Sonuçların ayrıntılarına bakınca bazı konulara değinmekte yarar var. Burada özellikle HDP ve MHP dikkati çekmektedir. HDP 24 Haziran’da oylarını batıda arttırırken, Doğu ve G. Doğu bölgelerinde ise oy kaybetmiştir. Sadece İstanbul, Ankara ve İzmir’de 410 bin oy arttıran HDP, Mersin, Adana, Kocaeli, Antalya, Aydın, Muğla, Bursa gibi illerde de oyunu arttırdı. Kürt halkının ağırlıkta olduğu yirmi ilde ise oyları 1 Kasım’a göre 80 bin dolayında azalan HDP, bu bölgede 7 Haziran sonuçlarının epeyce gerisinde kaldı. Göçler, baskı, sandık taşıma gibi nedenlere dayandırılan bu sonucu, HDP’nin daha derinlemesine incelemesinde yarar vardır.
Seçimlerin en çok dikkat çeken olayı MHP oylarının, beklentilerin aksine düşmeyerek 1 Kasım düzeyinde kalmasıdır. Buna yukarıda değinmiştik. Ancak bir önemli konu da, MHP’nin Kürtlerin yoğun olduğu bölgelerde oyunu arttırmasıdır. Yirmi ilde MHP oyları 1 Kasım’a göre yaklaşık %100 artmış ve 320 bine çıkmıştır. Bu rakam, 7 Haziran’ın da üzerindedir.

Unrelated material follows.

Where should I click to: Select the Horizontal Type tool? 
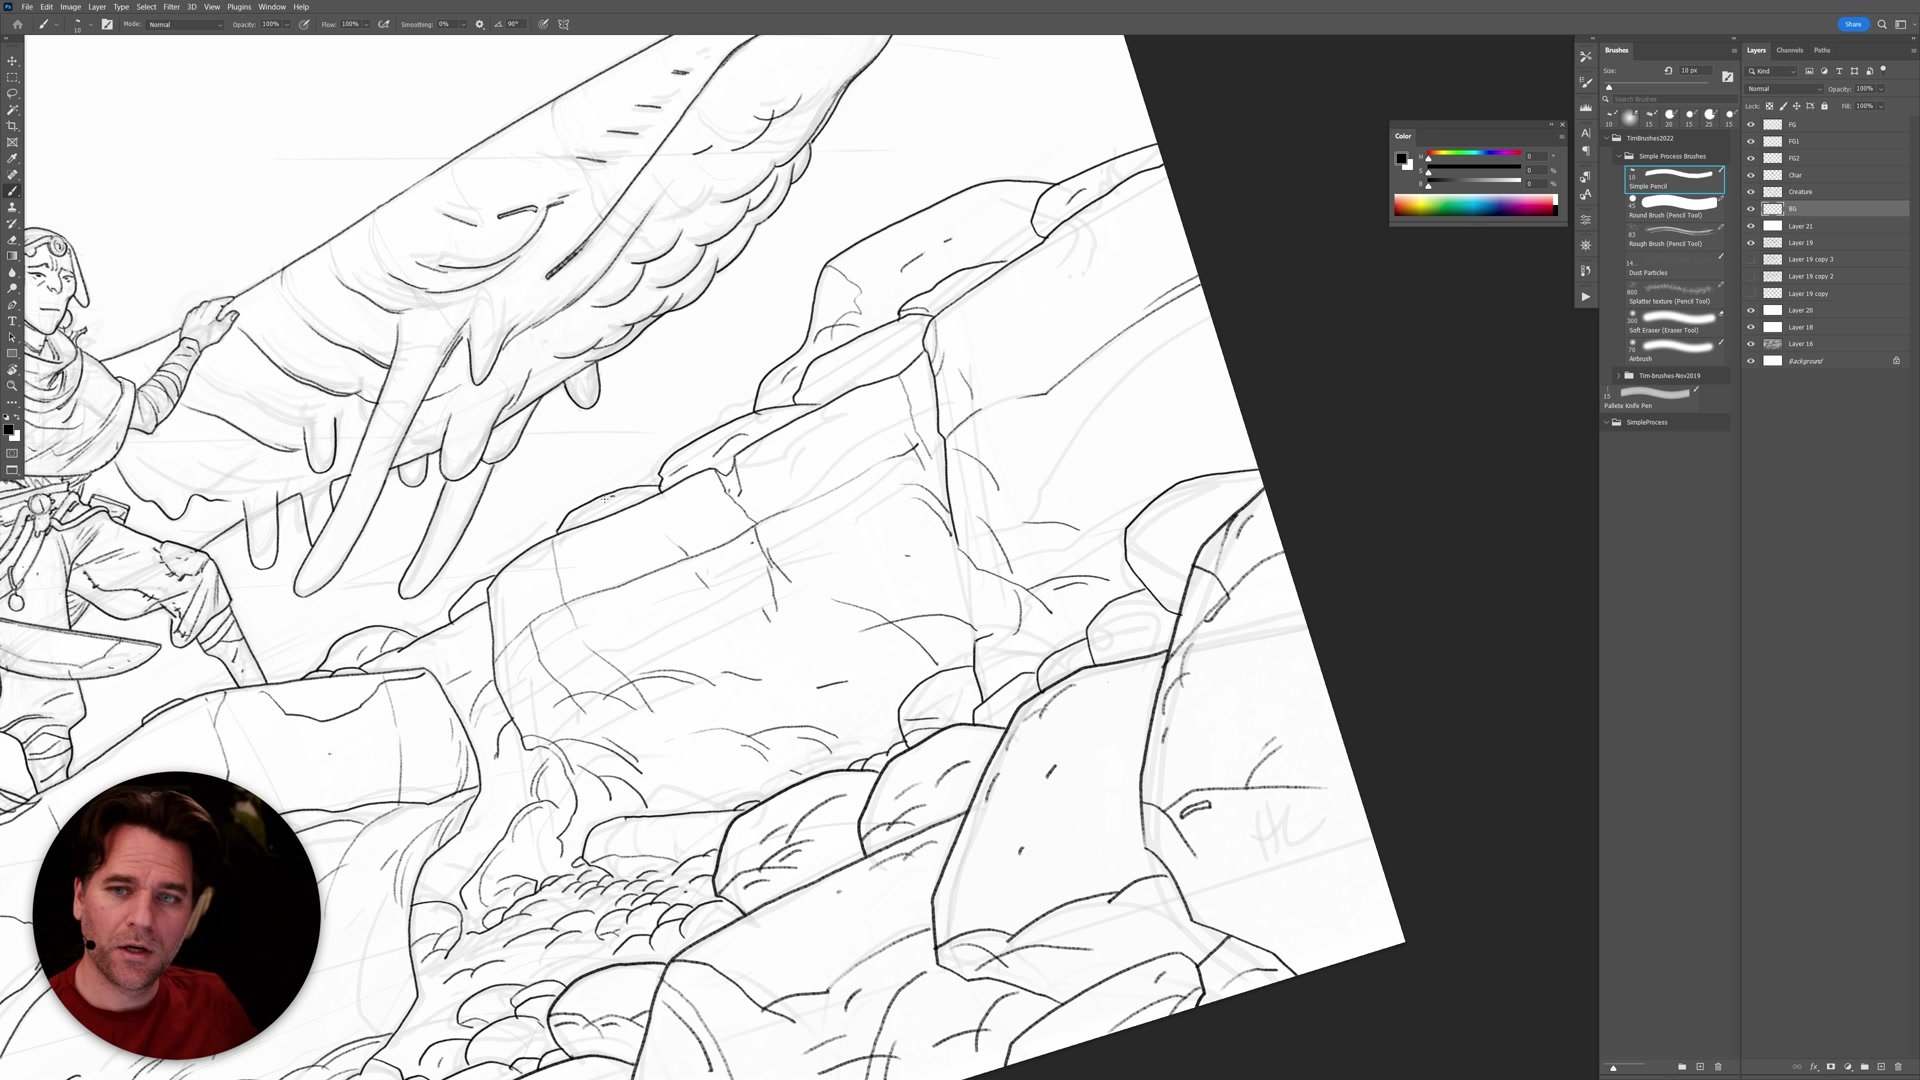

Bölgede çok yoğun olan güvenlik güçlerinin oylarını MHP’ye kullandığı tahmin edilmekle birlikte, konuya ilişkin bazı karanlık noktaların da olduğu düşünülmektedir.

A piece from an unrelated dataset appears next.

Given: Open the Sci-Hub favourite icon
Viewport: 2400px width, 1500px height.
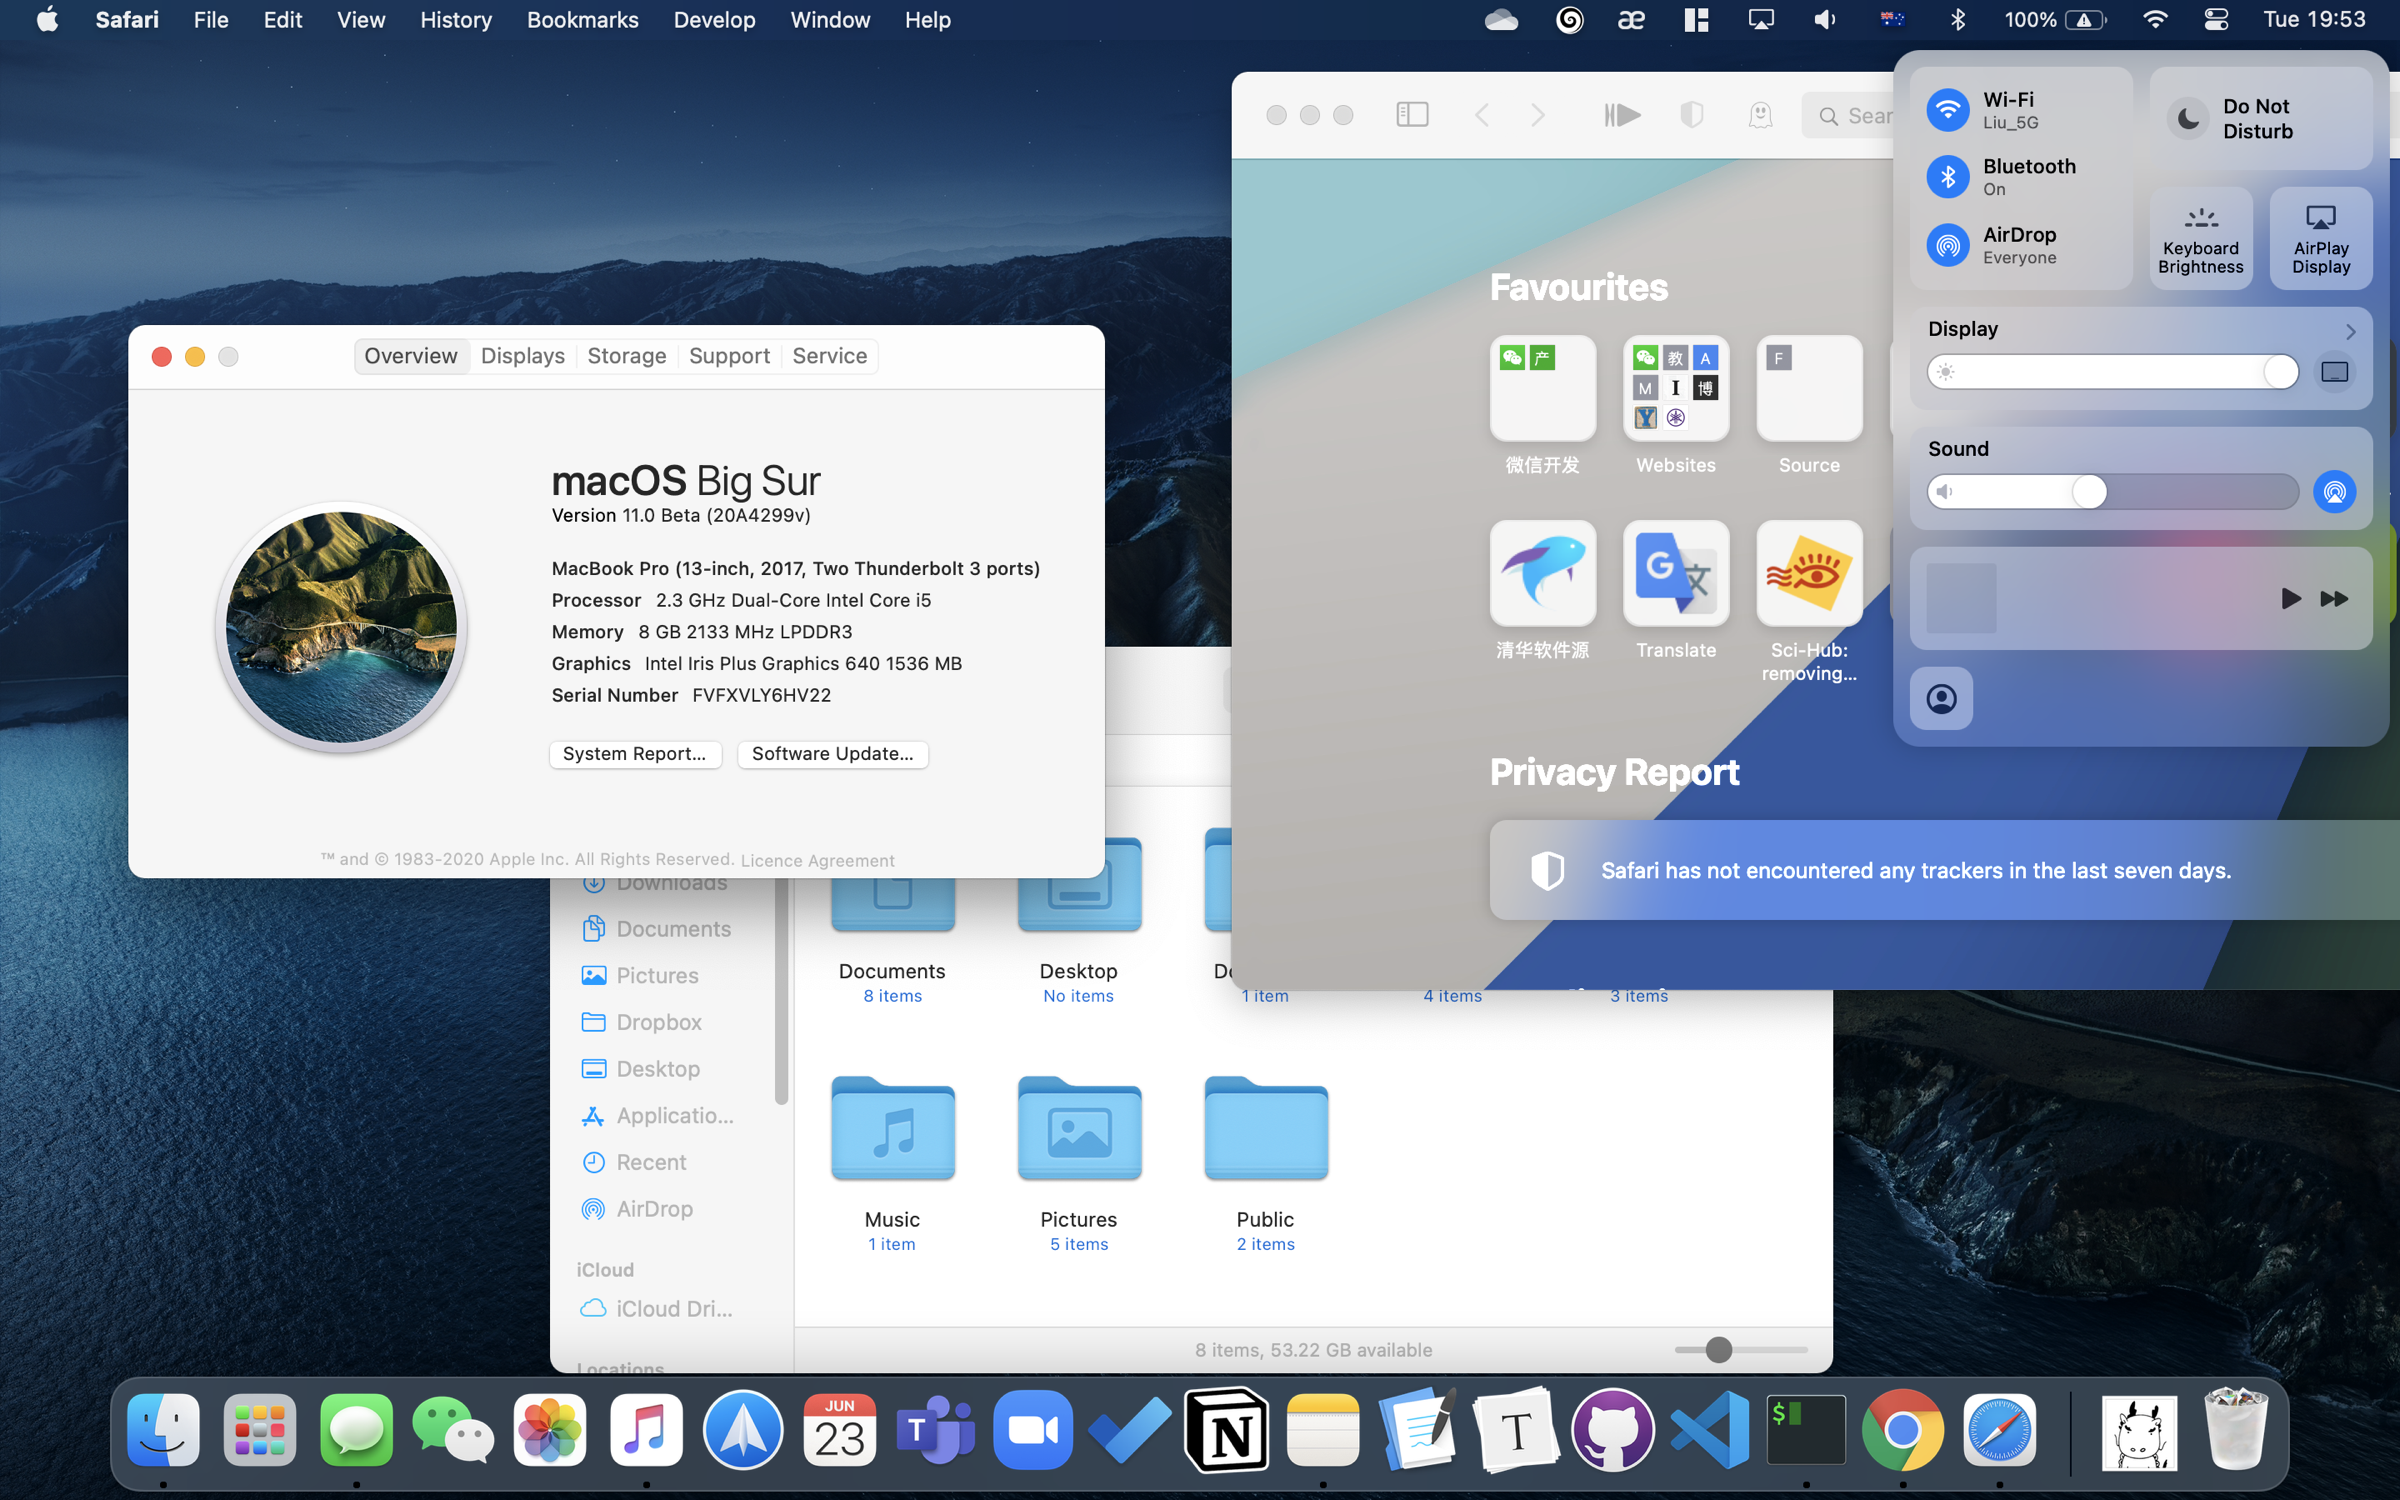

AKP ve Erdoğan’a mesafeli olan kimi kesimlerin bu seçimde isteksiz de olsa yine Erdoğan’a oy verdiği, ancak AKP’nin tek başına meclis çoğunluğunu sağlamasını engellemek için MHP’ye destek verdiklerini tahmin ediyorum. İç ve dış sermaye çevreleri de MHP’yi AKP ve Erdoğan’ı denetleyecek ve frenleyecek bir kurum olarak tasarlamışlardır. Ancak MHP’nin ırkçı, militarist, ayrımcı tutumu nedeniyle önümüzdeki dönem ülkemizi zor günler beklemektedir.